■ **TASKS AND EXERCISES**
A) Retype the passage below on pilot training in Korea, from "The other thing" up to and including "What a shock!".
B) Extend the account below of training pilots in Korea, starting right after its last sentence.

■ **EXERCISE TEXT**
The other thing that I think plays an important role is the fact that there is virtually NO civil aircraft flying in Korea. Its actually illegal to own a Cessna-152 and just go learn to fly. Ultra-lights and Powered Hang Gliders are Ok. I guess they dont trust the people to not start WW III by flying 35 miles north of Inchon into North Korea. But, they dont get the kids who grew up flying (and thinking for themselves) and hanging around airports. They do recruit some kids from college and send then to the US or Australia and get them their tickets. Generally, I had better experience with them than with the ex-Military pilots. This was a surprise to me as I spent years as a Naval Aviator flying fighters after getting my private in light airplanes. I would get experienced F-4, F-5, F-15, and F-16 pilots who were actually terrible pilots if they had to hand fly the airplane. What a shock!

Finally, I'll get off my box and talk about the total flight hours they claim. I do accept that there are a few talented and free-thinking pilots that I met and trained in Korea. Some are still in contact and I consider them friends. They were a joy! But, they were few and far between and certainly not the norm.

■ **AVAILABLE DATA**
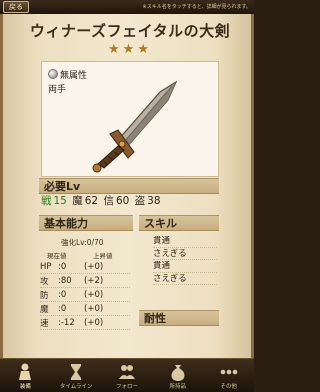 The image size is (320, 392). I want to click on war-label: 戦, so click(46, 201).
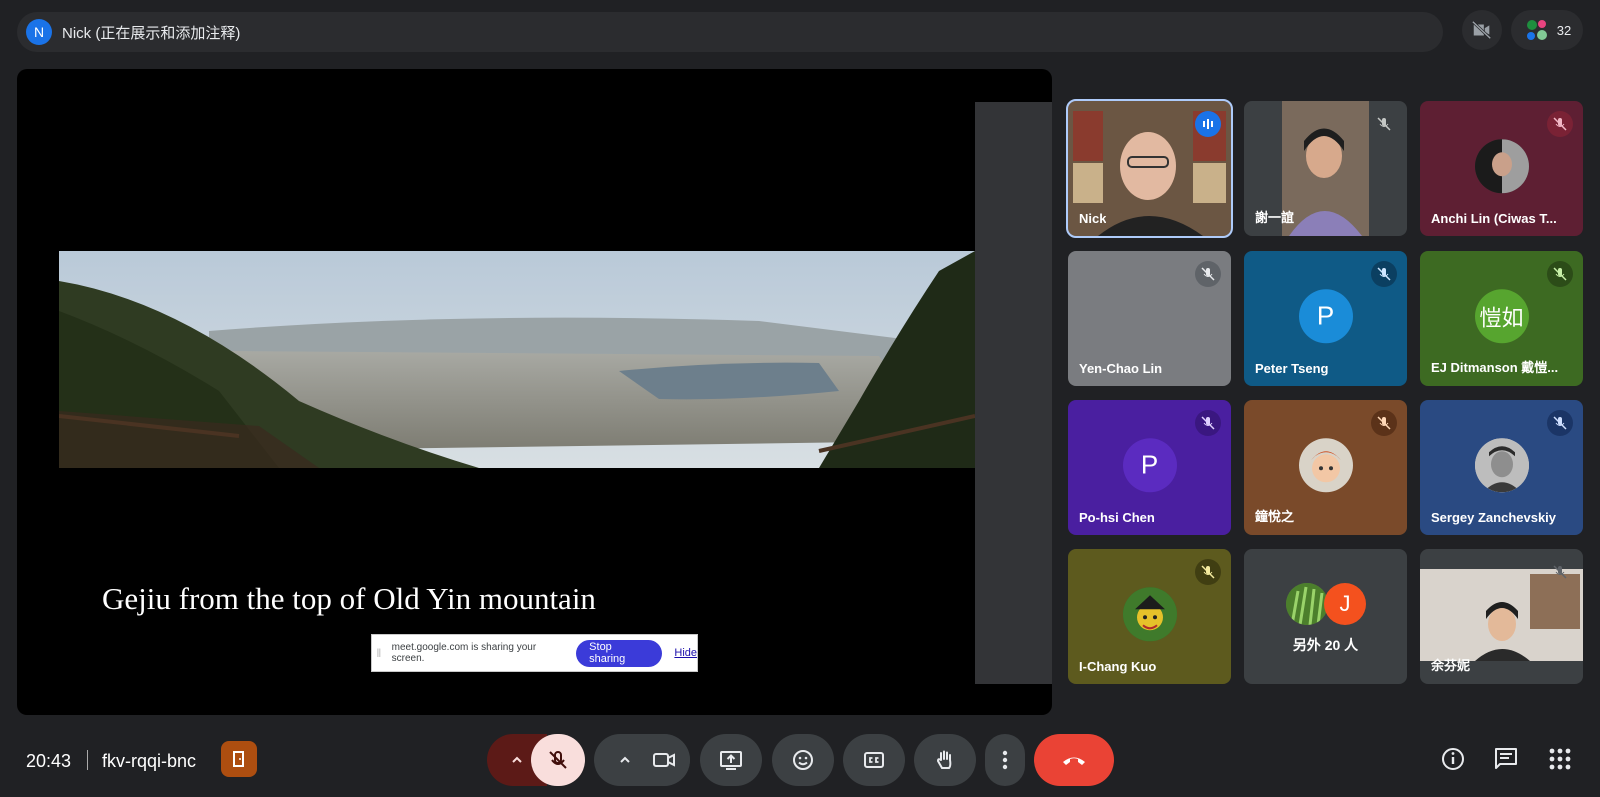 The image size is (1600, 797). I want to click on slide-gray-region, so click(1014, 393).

■ **ANSWERS PER TASK**
A)
The other thing that I think plays an important role is the fact that there is virtually NO civil aircraft flying in Korea. Its actually illegal to own a Cessna-152 and just go learn to fly. Ultra-lights and Powered Hang Gliders are Ok. I guess they dont trust the people to not start WW III by flying 35 miles north of Inchon into North Korea. But, they dont get the kids who grew up flying (and thinking for themselves) and hanging around airports. They do recruit some kids from college and send then to the US or Australia and get them their tickets. Generally, I had better experience with them than with the ex-Military pilots. This was a surprise to me as I spent years as a Naval Aviator flying fighters after getting my private in light airplanes. I would get experienced F-4, F-5, F-15, and F-16 pilots who were actually terrible pilots if they had to hand fly the airplane. What a shock!

B)
Actually, this is a worldwide problem involving automation and the auto-flight concept. Take one of these new first officers that got his ratings in the US or Australia and came to KAL or Asiana with 225 flight hours. After takeoff, in accordance with their SOP, he calls for the autopilot to be engaged after takeoff. How much actual flight time is that? Hardly one minute. Then he might fly for hours on the autopilot and finally disengage it (MAYBE?) below 800 ft after the gear was down, flaps extended and on airspeed (autothrottle). Then he might bring it in to land. Again, how much real flight time or real experience did he get. Minutes! Of course, on the 777 or 747, its the same only they get more inflated logbooks.

So, when I hear that a 10,000 hour Korean captain was vectored in for a 17-mile final and cleared for a visual approach in CAVOK weather, it raises the hair on the back of my neck.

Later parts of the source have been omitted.